• _TASK DIRECTIONS_: Print each of the records below unchanged, line for line.

• _EXTRACTED RECORDS_:
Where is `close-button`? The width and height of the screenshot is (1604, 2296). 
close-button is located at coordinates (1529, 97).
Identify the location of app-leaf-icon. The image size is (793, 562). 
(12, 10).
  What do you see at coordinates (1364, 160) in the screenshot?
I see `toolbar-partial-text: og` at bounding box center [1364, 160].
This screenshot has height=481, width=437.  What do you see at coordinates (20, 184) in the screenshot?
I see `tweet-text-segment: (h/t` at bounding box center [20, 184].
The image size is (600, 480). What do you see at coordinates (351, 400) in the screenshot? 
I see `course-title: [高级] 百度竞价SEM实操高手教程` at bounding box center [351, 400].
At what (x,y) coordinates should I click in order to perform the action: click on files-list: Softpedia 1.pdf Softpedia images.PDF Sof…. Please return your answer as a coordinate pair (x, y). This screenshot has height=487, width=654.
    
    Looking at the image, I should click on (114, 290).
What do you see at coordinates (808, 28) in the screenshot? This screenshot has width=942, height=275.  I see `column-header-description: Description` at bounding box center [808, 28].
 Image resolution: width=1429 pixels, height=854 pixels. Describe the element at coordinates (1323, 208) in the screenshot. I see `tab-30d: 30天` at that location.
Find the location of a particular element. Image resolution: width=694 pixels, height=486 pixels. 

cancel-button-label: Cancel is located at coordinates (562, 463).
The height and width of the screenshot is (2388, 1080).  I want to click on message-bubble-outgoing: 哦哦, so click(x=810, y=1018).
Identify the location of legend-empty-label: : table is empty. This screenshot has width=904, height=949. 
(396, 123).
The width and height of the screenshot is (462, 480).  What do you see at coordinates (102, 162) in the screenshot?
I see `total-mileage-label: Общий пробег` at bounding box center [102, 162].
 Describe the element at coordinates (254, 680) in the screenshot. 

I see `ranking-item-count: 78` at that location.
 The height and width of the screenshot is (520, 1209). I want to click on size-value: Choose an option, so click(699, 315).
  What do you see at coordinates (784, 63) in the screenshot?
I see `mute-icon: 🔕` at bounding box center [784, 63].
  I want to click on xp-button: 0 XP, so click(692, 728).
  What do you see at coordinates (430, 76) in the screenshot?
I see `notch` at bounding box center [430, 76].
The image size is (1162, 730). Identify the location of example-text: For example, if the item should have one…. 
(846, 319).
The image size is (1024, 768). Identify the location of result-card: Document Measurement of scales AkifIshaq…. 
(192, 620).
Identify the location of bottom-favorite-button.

• _RESPONSE TO THIS TASK_:
Where is `close-button`? The width and height of the screenshot is (1604, 2296). 
close-button is located at coordinates (1529, 97).
Identify the location of app-leaf-icon. The image size is (793, 562). 
(12, 10).
  What do you see at coordinates (1364, 160) in the screenshot?
I see `toolbar-partial-text: og` at bounding box center [1364, 160].
This screenshot has height=481, width=437.  What do you see at coordinates (20, 184) in the screenshot?
I see `tweet-text-segment: (h/t` at bounding box center [20, 184].
The image size is (600, 480). What do you see at coordinates (351, 400) in the screenshot? 
I see `course-title: [高级] 百度竞价SEM实操高手教程` at bounding box center [351, 400].
At what (x,y) coordinates should I click in order to perform the action: click on files-list: Softpedia 1.pdf Softpedia images.PDF Sof…. Please return your answer as a coordinate pair (x, y). This screenshot has height=487, width=654.
    
    Looking at the image, I should click on (114, 290).
What do you see at coordinates (808, 28) in the screenshot? This screenshot has width=942, height=275.  I see `column-header-description: Description` at bounding box center [808, 28].
 Image resolution: width=1429 pixels, height=854 pixels. Describe the element at coordinates (1323, 208) in the screenshot. I see `tab-30d: 30天` at that location.
Find the location of a particular element. Image resolution: width=694 pixels, height=486 pixels. 

cancel-button-label: Cancel is located at coordinates (562, 463).
The height and width of the screenshot is (2388, 1080).  I want to click on message-bubble-outgoing: 哦哦, so click(x=810, y=1018).
Identify the location of legend-empty-label: : table is empty. This screenshot has width=904, height=949. 
(396, 123).
The width and height of the screenshot is (462, 480).  What do you see at coordinates (102, 162) in the screenshot?
I see `total-mileage-label: Общий пробег` at bounding box center [102, 162].
 Describe the element at coordinates (254, 680) in the screenshot. 

I see `ranking-item-count: 78` at that location.
 The height and width of the screenshot is (520, 1209). I want to click on size-value: Choose an option, so click(699, 315).
  What do you see at coordinates (784, 63) in the screenshot?
I see `mute-icon: 🔕` at bounding box center [784, 63].
  I want to click on xp-button: 0 XP, so click(692, 728).
  What do you see at coordinates (430, 76) in the screenshot?
I see `notch` at bounding box center [430, 76].
The image size is (1162, 730). Identify the location of example-text: For example, if the item should have one…. 
(846, 319).
The image size is (1024, 768). Identify the location of result-card: Document Measurement of scales AkifIshaq…. 
(192, 620).
Identify the location of bottom-favorite-button.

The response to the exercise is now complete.